But, wait, I'll explain :)
I don't know what's going on with this thread, you have a 4th iteration of
a series I've never seen before that plays with VMAs, no cover letter, only
this one cc's linux-mm.
This is making my life really hard to review your work, you're playing with
VMAs but only partly cc'ing...
If you go for a v5, PLEASE create a cover letter and reply patches to
that. And cc everyone involve on all patches.
Something like
$ git format-patch -s --cover-letter --thread ...
Would work great for this, or even better b4 :)
On Tue, Sep 24, 2024 at 03:43:40PM GMT, qiwu.chen wrote:
> Currently, it's hard to debug panic issues caused by kill init,
> since there is no debug info from user mode in current panic msg
> such as the user_regs and maps info.
You haven't explained why printing all the VMAs for a specific process
helps?
We have dump_mm() that provides a sensible blob of mm information in such
situations already. Yes it's behind CONFIG_DEBUG_VM, that's on purpose.

Do this =>
Carry on the mailing-list reply about dumping process VMAs on panic, starting right after its last sentence.

Rows =>
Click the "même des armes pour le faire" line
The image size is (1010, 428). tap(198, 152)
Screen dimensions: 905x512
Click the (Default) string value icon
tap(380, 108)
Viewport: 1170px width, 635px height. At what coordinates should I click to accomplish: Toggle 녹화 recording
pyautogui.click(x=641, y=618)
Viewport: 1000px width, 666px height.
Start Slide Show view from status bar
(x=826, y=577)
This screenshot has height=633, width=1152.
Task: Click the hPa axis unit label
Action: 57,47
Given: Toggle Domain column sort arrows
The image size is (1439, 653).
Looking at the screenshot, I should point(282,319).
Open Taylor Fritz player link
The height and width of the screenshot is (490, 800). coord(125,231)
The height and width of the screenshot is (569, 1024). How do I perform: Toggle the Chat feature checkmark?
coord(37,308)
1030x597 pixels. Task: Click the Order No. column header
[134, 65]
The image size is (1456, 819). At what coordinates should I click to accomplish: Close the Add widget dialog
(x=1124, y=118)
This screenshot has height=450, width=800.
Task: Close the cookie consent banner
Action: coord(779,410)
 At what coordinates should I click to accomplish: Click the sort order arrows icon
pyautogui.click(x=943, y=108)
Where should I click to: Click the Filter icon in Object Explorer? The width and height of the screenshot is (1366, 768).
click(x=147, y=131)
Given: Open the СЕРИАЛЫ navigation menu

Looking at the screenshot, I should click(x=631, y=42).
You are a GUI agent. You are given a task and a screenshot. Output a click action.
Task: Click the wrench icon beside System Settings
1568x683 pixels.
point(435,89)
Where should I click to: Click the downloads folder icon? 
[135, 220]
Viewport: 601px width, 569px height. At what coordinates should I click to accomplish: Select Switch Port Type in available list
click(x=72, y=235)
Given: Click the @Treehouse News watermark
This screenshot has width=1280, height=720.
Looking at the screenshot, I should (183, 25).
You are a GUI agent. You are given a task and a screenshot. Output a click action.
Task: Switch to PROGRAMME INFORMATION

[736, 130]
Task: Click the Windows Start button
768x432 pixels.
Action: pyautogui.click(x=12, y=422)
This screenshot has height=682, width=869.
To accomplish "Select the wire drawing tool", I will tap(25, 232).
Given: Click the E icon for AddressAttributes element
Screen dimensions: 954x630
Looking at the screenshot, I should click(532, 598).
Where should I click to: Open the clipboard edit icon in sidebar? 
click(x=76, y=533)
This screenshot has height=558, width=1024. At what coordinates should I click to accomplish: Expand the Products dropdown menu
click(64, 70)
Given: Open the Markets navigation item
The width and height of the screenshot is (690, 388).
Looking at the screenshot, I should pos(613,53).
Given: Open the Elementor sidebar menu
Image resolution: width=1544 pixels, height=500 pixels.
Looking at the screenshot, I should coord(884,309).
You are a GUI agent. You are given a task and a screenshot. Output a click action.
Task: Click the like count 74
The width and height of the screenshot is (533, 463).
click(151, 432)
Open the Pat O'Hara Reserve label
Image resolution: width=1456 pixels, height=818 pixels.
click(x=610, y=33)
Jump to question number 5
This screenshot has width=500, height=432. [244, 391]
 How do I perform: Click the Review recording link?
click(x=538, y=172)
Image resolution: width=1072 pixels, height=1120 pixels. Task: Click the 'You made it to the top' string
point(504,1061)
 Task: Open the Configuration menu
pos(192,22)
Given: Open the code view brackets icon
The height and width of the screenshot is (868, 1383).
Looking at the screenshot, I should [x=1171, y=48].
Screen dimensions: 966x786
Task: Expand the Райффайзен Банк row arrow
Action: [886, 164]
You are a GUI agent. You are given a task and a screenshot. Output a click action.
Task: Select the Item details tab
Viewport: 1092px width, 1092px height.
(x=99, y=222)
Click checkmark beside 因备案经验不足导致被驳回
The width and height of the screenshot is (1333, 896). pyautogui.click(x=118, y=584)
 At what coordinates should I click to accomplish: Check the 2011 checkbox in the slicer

Exercise result =>
You're STILL failing to provide a user who you are exporting symbols to.
>
> This patch adds an option to dump task maps info in panic_print.
>
> - changes history:
> v3:
> https://lore.kernel.org/all/20240922095504.7182-1-qiwu.chen@transsion.com/
> https://lore.kernel.org/all/20240922095504.7182-2-qiwu.chen@transsion.com/
> v2: https://lore.kernel.org/all/20231110031553.33186-1-qiwu.chen@transsion.com/
> v1: https://lore.kernel.org/all/20231110022720.GA3087@rlk/
>
> Signed-off-by: qiwu.chen <qiwu.chen@transsion.com>
> ---
> .../admin-guide/kernel-parameters.txt | 1 +
> Documentation/admin-guide/sysctl/kernel.rst | 1 +
> fs/proc/task_mmu.c | 3 +-
> include/linux/mm.h | 4 ++
> kernel/panic.c | 52 +++++++++++++++++++
> 5 files changed, 60 insertions(+), 1 deletion(-)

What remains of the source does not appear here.